Mideast debt covered sukuk may meet demand for asset backed structures


* Unit of Kuwaiti firm introduces structure* Private placement in Britain is very small* Major obstacles to adoption in Gulf* But proponents say it resolves asset backing debate* Could serve as tradable money market instrumentBy Bernardo VizcainoDUBAI, Feb 21 A new type of sukuk, introduced by a British unit of a Kuwaiti firm, could make inroads in the market by offering greater security to investors through a structure similar to conventional covered bonds. Providing recourse to a pool of assets if the originator becomes insolvent, covered bonds found a new lease of life in Europe and the United States during the global financial crisis as investors sought liquid and safe investments. The structure could now play a role in Islamic finance, if tax and pricing issues can be resolved to the satisfaction of investors. It was used for the first time by London-based Gatehouse Bank, a subsidiary of Kuwaiti firm Securities House , through a private placement in December.

A five-year, 6.9 million pound ($10.4 million) sukuk, backed by a property in Basingstoke which the bank acquired in July 2011, proved the structure's viability and its ability to obtain necessary tax treatment under British rules. In a conventional covered bond, investors are entitled to claims not only on the issuer but also on assets backing the structure, giving them two layers of security. The Gatehouse sukuk works in a similar way; it incorporates a purchase undertaking by the bank that gives primary security to noteholders, while in case of default they have secondary security on the property, according to Farmida Bi, London-based partner at Norton Rose, who worked on the deal. The Gatehouse sukuk is based on an ijara (lease) contract, which is commonly used in Islamic finance, but which in most cases doesn't give investors recourse to underlying assets. Plain vanilla ijara structures are asset-based because they do not involve a full transfer of underlying assets to the investor. By adding the second layer of security, the Gatehouse sukuk effectively became asset-backed, said Bi.
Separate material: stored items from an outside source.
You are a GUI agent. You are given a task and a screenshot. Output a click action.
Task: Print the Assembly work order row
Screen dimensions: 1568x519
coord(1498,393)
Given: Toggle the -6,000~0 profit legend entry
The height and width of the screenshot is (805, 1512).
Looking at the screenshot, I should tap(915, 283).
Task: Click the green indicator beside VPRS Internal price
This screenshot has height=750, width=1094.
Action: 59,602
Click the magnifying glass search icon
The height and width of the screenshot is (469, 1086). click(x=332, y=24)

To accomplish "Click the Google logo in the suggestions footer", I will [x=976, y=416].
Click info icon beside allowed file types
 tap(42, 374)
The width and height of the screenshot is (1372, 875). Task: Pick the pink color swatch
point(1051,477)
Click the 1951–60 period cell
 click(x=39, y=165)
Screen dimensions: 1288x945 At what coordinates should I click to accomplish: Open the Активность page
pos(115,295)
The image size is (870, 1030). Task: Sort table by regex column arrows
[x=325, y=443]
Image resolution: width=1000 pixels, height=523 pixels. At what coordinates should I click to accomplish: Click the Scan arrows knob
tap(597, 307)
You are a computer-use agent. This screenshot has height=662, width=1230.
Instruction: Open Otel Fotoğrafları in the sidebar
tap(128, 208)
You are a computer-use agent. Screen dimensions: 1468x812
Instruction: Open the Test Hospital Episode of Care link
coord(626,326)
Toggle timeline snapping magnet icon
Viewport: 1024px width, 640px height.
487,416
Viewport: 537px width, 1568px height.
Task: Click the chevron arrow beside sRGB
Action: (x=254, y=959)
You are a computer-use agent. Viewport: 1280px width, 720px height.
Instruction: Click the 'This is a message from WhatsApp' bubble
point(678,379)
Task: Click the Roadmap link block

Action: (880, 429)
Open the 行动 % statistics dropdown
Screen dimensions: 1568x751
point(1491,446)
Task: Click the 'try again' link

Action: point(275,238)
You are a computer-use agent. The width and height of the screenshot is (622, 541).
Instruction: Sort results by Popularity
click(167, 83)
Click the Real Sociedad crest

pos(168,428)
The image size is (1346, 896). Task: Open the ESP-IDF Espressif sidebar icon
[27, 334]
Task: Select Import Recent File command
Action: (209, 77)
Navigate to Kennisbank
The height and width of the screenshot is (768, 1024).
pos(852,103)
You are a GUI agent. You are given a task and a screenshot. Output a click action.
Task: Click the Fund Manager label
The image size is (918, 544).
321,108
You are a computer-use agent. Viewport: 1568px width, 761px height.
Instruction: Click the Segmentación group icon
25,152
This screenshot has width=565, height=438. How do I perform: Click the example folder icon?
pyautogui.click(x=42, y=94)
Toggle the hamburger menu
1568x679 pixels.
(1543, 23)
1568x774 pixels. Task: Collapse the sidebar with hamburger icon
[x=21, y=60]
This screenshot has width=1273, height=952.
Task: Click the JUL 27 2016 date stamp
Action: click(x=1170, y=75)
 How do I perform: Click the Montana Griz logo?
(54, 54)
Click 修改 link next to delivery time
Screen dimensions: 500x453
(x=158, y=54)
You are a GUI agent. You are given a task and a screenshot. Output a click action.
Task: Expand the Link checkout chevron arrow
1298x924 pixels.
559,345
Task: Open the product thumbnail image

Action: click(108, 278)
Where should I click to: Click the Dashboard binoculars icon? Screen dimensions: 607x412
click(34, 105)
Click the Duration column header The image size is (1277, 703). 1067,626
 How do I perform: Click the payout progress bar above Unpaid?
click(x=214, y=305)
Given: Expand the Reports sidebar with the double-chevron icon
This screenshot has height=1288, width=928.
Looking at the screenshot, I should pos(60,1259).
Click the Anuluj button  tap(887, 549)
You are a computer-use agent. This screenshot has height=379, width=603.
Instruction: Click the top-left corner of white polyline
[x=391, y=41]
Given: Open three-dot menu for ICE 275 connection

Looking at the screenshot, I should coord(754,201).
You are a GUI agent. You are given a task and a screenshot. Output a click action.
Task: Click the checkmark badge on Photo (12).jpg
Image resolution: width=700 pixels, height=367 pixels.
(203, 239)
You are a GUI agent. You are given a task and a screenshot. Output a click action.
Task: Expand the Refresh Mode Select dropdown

Some scholars have called for Islamic finance to move from asset-based structures towards asset-backed ones, which they see as closer to the risk-sharing principles of sharia law."The structure answers the question of whether sukuk are asset-based or asset-backed," Bi said. The Gatehouse sukuk pays a 3 percent annual distribution and offers quarterly redemption options, said Shahid Feroz, associate vice-president at Gatehouse.

ENHANCED The conventional covered bond market is now a common means of financing in Europe; investor-placed benchmark issuance there reached 130 billion euros ($174 billion) in 2012, according to Standard and Poor's. The enhanced security of covered bonds has attracted the interest of insurance companies. Their proponents argue that covered bonds align the interests of issuers and investors, as the issuer remains committed to ensuring the quality of the underlying assets. There are major obstacles to the widespread use of covered sukuk, especially outside benign tax environments such as Britain - which account for the fact that the structure was not used earlier. In the Gulf, it is not clear that issuers would be willing to commit their assets to provide such a level of security, while Gulf investors may not be willing to accept the relatively low returns offered by covered sukuk. But covered sukuk have one major, potential advantage for the Gulf; because of their security, it is possible - if they are issued in much larger volumes - that they could be used as tradable Islamic money market instruments, of which there is currently a shortage in the region."The sukuk is a liquid and tradable note, and can be used as a short-term, three-month deposit instrument," Feroz said."We do see an investor appetite for sukuk backed by quality assets with stable long-term income streams. Sukuk demand is very healthy, and we see that trend accelerating even further."